→ Given problem
Copy each of the records below, keeping every line as it stands.

→ Dataset entries
++++++++++

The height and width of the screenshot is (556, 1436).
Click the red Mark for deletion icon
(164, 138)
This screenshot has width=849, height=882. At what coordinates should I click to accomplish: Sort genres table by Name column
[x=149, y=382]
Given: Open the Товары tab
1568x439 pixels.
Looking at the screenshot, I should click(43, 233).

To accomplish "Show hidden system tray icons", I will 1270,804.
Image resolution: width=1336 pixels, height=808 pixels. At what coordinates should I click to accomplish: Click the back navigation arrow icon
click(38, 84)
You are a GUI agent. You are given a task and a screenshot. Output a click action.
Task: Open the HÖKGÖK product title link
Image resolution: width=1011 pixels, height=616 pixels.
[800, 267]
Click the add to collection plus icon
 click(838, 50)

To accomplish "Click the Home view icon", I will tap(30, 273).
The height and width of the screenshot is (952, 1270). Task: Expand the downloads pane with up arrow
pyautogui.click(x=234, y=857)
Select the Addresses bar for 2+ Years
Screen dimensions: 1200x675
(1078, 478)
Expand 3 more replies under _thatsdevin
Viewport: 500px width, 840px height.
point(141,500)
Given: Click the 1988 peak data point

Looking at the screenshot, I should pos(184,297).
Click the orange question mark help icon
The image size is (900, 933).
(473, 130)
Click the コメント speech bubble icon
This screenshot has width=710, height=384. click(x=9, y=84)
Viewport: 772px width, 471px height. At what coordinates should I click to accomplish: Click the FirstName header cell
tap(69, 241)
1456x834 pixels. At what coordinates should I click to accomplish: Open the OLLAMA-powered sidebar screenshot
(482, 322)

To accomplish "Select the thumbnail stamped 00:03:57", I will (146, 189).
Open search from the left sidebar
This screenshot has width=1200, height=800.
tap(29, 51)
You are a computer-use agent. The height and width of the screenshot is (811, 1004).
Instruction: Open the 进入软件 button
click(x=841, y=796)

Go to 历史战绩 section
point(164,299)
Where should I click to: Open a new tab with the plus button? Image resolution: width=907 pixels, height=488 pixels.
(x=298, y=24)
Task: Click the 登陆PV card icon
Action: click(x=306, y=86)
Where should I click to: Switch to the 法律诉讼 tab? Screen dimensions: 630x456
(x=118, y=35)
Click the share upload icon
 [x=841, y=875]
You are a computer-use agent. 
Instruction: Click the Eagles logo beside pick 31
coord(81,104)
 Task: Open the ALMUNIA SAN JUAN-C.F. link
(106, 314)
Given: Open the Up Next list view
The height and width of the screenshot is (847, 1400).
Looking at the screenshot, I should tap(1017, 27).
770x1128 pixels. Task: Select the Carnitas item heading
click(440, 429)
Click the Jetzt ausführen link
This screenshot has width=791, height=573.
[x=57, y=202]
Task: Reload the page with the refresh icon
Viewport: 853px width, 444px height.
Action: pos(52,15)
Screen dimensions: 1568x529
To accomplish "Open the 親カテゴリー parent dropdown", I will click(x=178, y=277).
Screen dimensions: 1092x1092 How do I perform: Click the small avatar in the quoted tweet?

++++++++++

→ Complete answer
The height and width of the screenshot is (556, 1436).
Click the red Mark for deletion icon
(164, 138)
This screenshot has width=849, height=882. At what coordinates should I click to accomplish: Sort genres table by Name column
[x=149, y=382]
Given: Open the Товары tab
1568x439 pixels.
Looking at the screenshot, I should click(43, 233).

To accomplish "Show hidden system tray icons", I will 1270,804.
Image resolution: width=1336 pixels, height=808 pixels. At what coordinates should I click to accomplish: Click the back navigation arrow icon
click(38, 84)
You are a GUI agent. You are given a task and a screenshot. Output a click action.
Task: Open the HÖKGÖK product title link
Image resolution: width=1011 pixels, height=616 pixels.
[800, 267]
Click the add to collection plus icon
 click(838, 50)

To accomplish "Click the Home view icon", I will tap(30, 273).
The height and width of the screenshot is (952, 1270). Task: Expand the downloads pane with up arrow
pyautogui.click(x=234, y=857)
Select the Addresses bar for 2+ Years
Screen dimensions: 1200x675
(1078, 478)
Expand 3 more replies under _thatsdevin
Viewport: 500px width, 840px height.
point(141,500)
Given: Click the 1988 peak data point

Looking at the screenshot, I should pos(184,297).
Click the orange question mark help icon
The image size is (900, 933).
(473, 130)
Click the コメント speech bubble icon
This screenshot has width=710, height=384. click(x=9, y=84)
Viewport: 772px width, 471px height. At what coordinates should I click to accomplish: Click the FirstName header cell
tap(69, 241)
1456x834 pixels. At what coordinates should I click to accomplish: Open the OLLAMA-powered sidebar screenshot
(482, 322)

To accomplish "Select the thumbnail stamped 00:03:57", I will (146, 189).
Open search from the left sidebar
This screenshot has width=1200, height=800.
tap(29, 51)
You are a computer-use agent. The height and width of the screenshot is (811, 1004).
Instruction: Open the 进入软件 button
click(x=841, y=796)

Go to 历史战绩 section
point(164,299)
Where should I click to: Open a new tab with the plus button? Image resolution: width=907 pixels, height=488 pixels.
(x=298, y=24)
Task: Click the 登陆PV card icon
Action: click(x=306, y=86)
Where should I click to: Switch to the 法律诉讼 tab? Screen dimensions: 630x456
(x=118, y=35)
Click the share upload icon
 [x=841, y=875]
You are a computer-use agent. 
Instruction: Click the Eagles logo beside pick 31
coord(81,104)
 Task: Open the ALMUNIA SAN JUAN-C.F. link
(106, 314)
Given: Open the Up Next list view
The height and width of the screenshot is (847, 1400).
Looking at the screenshot, I should tap(1017, 27).
770x1128 pixels. Task: Select the Carnitas item heading
click(440, 429)
Click the Jetzt ausführen link
This screenshot has width=791, height=573.
[x=57, y=202]
Task: Reload the page with the refresh icon
Viewport: 853px width, 444px height.
Action: pos(52,15)
Screen dimensions: 1568x529
To accomplish "Open the 親カテゴリー parent dropdown", I will click(x=178, y=277).
Screen dimensions: 1092x1092 How do I perform: Click the small avatar in the quoted tweet?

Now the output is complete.